[A list of considerations for DROOLS.  Salience is a mechanism in DROOLS for controlling the sequence of rule evaluation.  Other BRMS have similar considerations – ILOG: priority, XpertRule: dynamic.]

⁞⁞⁞⁞ Remove all Salience and make rules independent

Salience is the equivalent of a goto command, meaning that, to understand the sequence of processing of rules in a DRL, the developer has to search from top to bottom, mentally creating an ordered list.

Salience allows rules to share the same level, meaning that the order of rule firing is not fully specified.

The possible use of dynamic salience adds a further complication.

In addition to inhibiting the developer’s ability to understand the rule, it does mean that a rule within the DRL cannot be re-used elsewhere.

Also, if the same rule is required twice in a DRL at different levels of salience, the rule has to be repeated in full.

Salience does interact with no-loop, in a multi-rule DRL.  Generally at the end of each rule, the facts need to be updated with an update(), insert(), retract(), or modify() command.  These commands will re-trigger other rules in the same DRL that use the same class, irrespective of salience or no-loop.

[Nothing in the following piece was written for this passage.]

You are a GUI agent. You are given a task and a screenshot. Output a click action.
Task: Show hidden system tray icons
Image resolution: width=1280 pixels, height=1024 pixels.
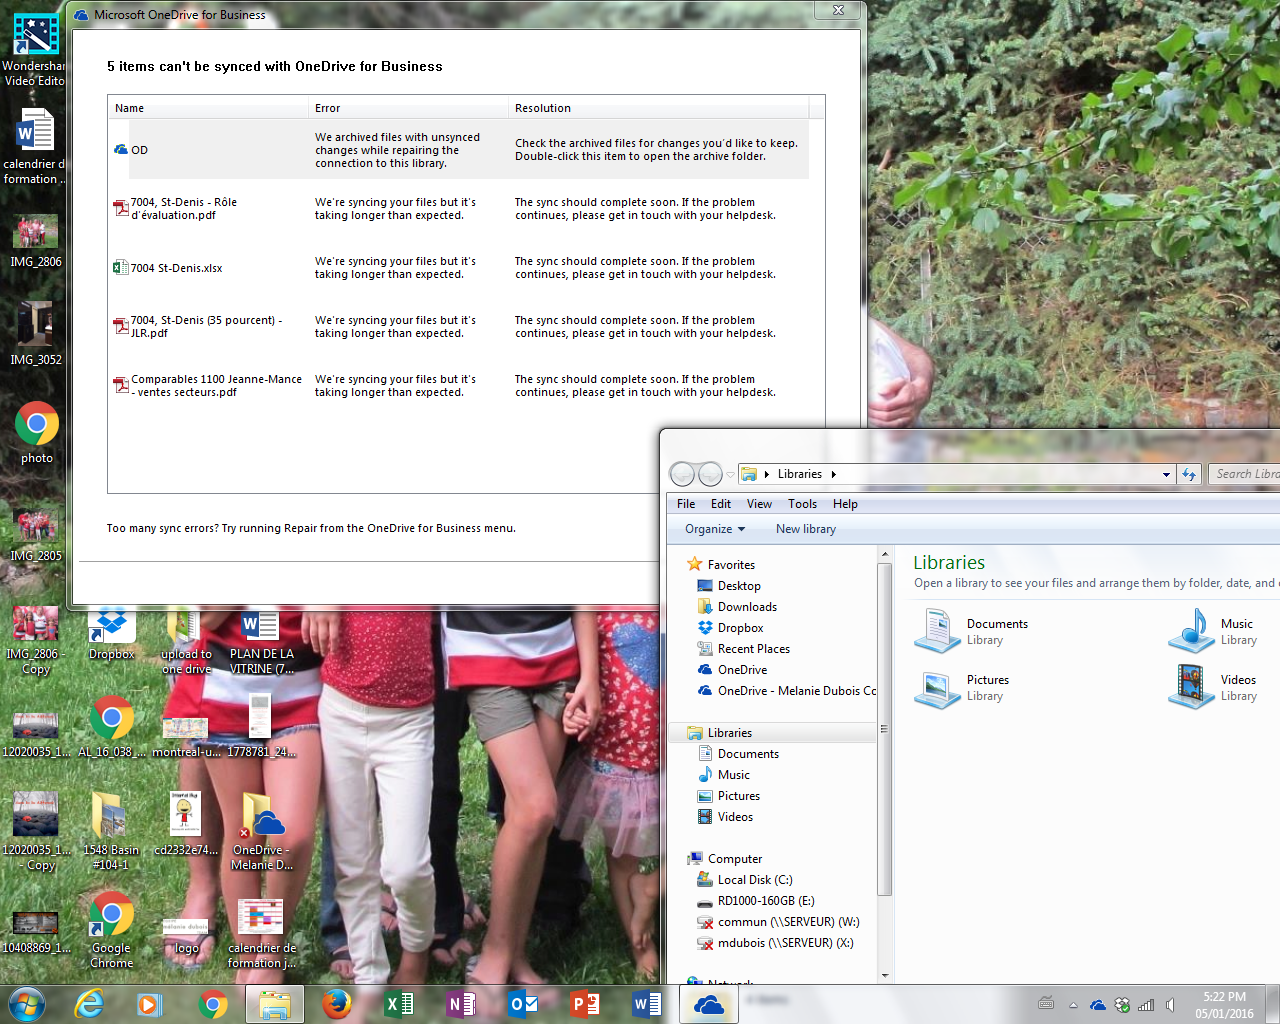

Rules specified at the same salience execute in a specific, logical, repeatable, but partly data driven order.  This means that a small test will run the same every time, but once complex data arrives, the order may change, depending on previous activity.

The effect of this is to make thorough testing and debugging almost impossible: odd errors will occur in production and will not be repeatable in other environments.

Obviously the solution is to remove salience and implement the sequence of rules in ruleflows.

For very large systems this may be impractical.  Simply making sure that rules do not have the same salience will go some distance to correcting this.

Note that rules with no salience have implied salience zero.

 

 

⁞⁞⁞⁞ Keep all logic in the rules (as far as possible)

Experienced developers may be reluctant to learn new tools, and fall back on java to solve problems.

In DROOLS these are manifest in the LHS in eval() statements, or in the init() section of accumulate statements.   On the RHS external logic can be invoked anywhere.

If these objects interact with external systems in any way, the results can be unpredictable, and seriously impact performance.  For example, there can be considerable high-speed traffic of tuples internally within DROOLS that can easily swamp a database.

Equally, external logic will defeat one of the primary purposes of DROOL: to make the rules accessible.

So, unless there is good reason, all logic should reside in the rules.

 

⁞⁞⁞⁞ No Activation Group or Global

Activation Group suffers from many of the same issues as salience: please read the above notes.

Global is a special type of object intended for a very specific use.  Unfortunately its name suggests it is a freely declared variable accessible in the LHS, which it is not.

Any attempt to use global will likely result in long hours of debugging, and, finally, a regression to the standard method of inserting classes as facts.

 

⁞⁞⁞⁞ No Update (maybe)

[This is included for completeness, as an example of current practice, but, depending on the use-case, not necessarily best practice.]

The commands that change the facts are: update(), insert(), retract(), or modify().

The effect of these can be unsettling to a developer in that they trigger a re-evaluation of all the rules in the current DRL that use that fact class.

(This problem is not unique to DROOLS: XpertRule and GURU both have mechanisms for handling the re-evaluation of “dynamic” as well, and cause equal confusion amongst developers).

If there is a single rule in the DRL, the problem is completely corrected by the no-loop statement.

The scope of no-loop is only one rule, so if there is more than one rule in the DRL, then two rules changing the same fact class can interact with each other, creating infinite loops.

Some architects have banned the use of the change commands [update(), insert(), retract(), or modify()] in favor of a “dirty update”: an example is to be found in Wolfgang Laun’s paper, for exactly the same reason: to circumvent the interaction with other rules.

A dirty update means updating the facts external to DROOLS via code, usually in the RHS, but also sometimes in the LHS.

Separating the rules into a ruleflow, with one rule per DRL, and using no-loop does  largely eliminate this problem too.

It can also be overcome by having two classes for each fact that poses this type of problem, keeping the update in the RHS separate from the LHS.